▶ [TASK DESCRIPTION] From the entries that follow, list every line in which the string "computer" appears.

▶ [Collected data entries]
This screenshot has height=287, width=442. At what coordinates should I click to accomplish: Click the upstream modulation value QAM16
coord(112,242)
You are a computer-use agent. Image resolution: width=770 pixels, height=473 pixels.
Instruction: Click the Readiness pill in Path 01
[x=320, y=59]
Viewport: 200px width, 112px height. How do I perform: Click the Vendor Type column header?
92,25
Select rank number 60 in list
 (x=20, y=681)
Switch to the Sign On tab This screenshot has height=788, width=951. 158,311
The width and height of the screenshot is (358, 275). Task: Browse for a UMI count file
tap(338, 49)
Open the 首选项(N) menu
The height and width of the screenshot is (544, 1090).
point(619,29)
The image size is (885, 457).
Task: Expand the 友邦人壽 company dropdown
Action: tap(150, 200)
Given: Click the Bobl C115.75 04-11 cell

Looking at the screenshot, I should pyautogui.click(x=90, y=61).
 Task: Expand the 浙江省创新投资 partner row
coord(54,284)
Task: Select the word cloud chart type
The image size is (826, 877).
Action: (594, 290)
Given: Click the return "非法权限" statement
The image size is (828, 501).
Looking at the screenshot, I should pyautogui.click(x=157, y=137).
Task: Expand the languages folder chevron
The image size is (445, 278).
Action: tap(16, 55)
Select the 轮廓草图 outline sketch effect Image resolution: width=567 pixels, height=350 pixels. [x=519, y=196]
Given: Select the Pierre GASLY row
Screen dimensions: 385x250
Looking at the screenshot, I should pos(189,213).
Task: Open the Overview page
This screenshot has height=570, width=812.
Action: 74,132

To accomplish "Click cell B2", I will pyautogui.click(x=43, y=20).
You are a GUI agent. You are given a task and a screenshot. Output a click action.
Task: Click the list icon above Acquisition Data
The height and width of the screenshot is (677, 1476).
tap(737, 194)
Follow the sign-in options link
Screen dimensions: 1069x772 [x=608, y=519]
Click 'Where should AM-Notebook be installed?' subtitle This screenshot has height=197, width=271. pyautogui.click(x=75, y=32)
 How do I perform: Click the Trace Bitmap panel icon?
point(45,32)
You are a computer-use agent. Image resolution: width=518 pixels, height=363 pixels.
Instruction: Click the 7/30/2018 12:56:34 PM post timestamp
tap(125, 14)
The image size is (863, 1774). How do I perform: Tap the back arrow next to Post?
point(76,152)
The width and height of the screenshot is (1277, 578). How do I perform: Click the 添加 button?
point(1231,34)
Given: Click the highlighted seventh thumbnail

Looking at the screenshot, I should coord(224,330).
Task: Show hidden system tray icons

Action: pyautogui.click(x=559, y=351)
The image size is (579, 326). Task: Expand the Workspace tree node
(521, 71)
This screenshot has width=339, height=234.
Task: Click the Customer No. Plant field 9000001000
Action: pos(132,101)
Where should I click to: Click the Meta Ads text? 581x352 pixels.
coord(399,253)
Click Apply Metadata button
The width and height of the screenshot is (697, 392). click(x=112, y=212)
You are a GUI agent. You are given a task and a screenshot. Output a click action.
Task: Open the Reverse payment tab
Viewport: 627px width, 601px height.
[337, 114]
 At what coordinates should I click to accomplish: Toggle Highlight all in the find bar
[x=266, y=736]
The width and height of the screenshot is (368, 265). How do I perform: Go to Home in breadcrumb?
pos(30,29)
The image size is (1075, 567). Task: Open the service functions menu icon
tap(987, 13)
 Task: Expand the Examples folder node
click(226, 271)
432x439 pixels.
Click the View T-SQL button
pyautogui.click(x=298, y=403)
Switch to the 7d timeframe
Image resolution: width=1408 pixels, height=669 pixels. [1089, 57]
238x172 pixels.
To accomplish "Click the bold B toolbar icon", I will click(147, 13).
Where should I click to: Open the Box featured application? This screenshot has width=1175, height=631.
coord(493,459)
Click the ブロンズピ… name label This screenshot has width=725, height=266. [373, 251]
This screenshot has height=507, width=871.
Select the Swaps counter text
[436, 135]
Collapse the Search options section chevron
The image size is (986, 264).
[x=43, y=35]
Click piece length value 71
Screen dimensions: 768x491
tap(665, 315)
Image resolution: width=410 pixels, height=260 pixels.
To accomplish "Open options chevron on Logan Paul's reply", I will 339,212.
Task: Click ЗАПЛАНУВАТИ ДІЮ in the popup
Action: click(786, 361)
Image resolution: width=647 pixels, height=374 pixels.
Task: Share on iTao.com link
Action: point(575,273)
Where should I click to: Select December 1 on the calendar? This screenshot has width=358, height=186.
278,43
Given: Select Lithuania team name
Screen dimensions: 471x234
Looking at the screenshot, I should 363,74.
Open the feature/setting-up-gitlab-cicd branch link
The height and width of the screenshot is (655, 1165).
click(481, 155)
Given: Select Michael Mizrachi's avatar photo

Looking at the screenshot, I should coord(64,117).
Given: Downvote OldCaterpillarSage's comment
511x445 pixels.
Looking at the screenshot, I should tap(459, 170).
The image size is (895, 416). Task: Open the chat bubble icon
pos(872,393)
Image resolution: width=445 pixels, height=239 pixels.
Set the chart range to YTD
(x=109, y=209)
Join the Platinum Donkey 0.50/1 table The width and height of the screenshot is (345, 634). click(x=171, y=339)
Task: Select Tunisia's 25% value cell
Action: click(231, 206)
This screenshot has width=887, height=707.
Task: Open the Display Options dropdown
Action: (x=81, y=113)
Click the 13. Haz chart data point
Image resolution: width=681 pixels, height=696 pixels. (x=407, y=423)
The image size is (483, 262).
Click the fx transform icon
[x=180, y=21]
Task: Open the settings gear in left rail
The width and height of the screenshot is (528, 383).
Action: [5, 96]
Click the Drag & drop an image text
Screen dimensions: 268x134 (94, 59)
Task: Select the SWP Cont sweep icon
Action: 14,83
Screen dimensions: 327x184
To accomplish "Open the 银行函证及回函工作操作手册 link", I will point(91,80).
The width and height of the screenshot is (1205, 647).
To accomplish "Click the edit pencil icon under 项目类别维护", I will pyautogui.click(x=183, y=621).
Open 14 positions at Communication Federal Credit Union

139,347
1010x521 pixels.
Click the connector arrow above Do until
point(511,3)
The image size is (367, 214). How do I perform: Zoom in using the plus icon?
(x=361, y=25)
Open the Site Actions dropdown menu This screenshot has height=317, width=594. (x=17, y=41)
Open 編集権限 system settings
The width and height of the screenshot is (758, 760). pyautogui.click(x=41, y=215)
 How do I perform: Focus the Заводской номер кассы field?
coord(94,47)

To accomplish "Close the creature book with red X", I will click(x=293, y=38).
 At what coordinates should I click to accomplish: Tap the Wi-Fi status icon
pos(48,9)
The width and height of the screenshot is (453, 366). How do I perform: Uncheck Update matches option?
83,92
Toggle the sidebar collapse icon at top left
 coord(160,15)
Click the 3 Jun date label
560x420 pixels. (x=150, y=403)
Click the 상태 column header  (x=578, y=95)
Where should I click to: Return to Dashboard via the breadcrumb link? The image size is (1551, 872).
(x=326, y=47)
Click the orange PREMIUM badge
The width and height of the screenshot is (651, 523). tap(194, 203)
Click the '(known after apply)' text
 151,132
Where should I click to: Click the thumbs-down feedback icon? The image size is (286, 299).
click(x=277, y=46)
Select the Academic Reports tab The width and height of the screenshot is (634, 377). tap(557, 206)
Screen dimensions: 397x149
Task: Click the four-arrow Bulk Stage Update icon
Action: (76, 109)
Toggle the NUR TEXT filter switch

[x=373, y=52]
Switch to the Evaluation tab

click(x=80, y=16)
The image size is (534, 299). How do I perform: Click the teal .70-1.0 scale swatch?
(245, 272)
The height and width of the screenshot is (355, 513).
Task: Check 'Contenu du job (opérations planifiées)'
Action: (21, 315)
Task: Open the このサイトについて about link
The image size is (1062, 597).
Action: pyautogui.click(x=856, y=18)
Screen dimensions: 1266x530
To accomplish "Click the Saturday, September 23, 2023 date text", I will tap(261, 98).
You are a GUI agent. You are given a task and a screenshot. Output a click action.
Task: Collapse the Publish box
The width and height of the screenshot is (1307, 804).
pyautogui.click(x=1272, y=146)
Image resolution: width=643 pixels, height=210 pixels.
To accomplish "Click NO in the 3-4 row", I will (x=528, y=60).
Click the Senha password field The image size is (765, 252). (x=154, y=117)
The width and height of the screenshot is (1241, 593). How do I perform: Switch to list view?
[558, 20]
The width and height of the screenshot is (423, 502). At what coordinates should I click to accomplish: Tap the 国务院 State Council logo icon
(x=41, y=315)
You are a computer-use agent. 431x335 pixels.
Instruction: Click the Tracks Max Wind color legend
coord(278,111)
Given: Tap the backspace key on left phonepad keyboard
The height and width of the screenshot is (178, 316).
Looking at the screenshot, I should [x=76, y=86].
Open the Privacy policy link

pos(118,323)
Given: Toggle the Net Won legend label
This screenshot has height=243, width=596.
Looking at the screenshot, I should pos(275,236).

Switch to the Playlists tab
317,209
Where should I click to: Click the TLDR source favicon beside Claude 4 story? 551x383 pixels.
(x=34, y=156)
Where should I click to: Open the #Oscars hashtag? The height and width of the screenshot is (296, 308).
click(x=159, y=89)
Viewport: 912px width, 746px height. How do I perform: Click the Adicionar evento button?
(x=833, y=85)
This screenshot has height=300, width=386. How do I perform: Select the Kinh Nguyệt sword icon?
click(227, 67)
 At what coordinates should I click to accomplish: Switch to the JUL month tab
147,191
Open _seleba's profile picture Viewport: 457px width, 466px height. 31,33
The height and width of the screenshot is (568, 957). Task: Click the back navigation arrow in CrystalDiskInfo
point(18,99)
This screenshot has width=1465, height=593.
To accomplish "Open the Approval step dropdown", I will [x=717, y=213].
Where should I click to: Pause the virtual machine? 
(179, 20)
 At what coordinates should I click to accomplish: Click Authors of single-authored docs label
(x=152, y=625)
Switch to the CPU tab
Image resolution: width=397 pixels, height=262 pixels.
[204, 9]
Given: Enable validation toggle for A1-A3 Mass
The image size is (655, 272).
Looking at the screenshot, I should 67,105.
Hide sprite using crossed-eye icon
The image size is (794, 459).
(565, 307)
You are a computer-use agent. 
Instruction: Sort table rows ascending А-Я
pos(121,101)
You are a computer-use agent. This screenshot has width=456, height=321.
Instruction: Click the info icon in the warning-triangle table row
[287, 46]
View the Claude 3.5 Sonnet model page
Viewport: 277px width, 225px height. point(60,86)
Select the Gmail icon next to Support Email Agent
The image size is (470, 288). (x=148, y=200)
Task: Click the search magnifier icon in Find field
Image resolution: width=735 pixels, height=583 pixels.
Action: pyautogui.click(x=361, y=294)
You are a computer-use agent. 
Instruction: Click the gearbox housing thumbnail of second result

▶ [WRITTEN RESPONSE]
You are a computer-use agent. Image resolution: width=770 pixels, height=473 pixels.
You are a computer-use agent. Image resolution: width=518 pixels, height=363 pixels.
You are a computer-use agent. 431x335 pixels.
You are a computer-use agent. 
You are a computer-use agent. This screenshot has width=456, height=321.
You are a computer-use agent. 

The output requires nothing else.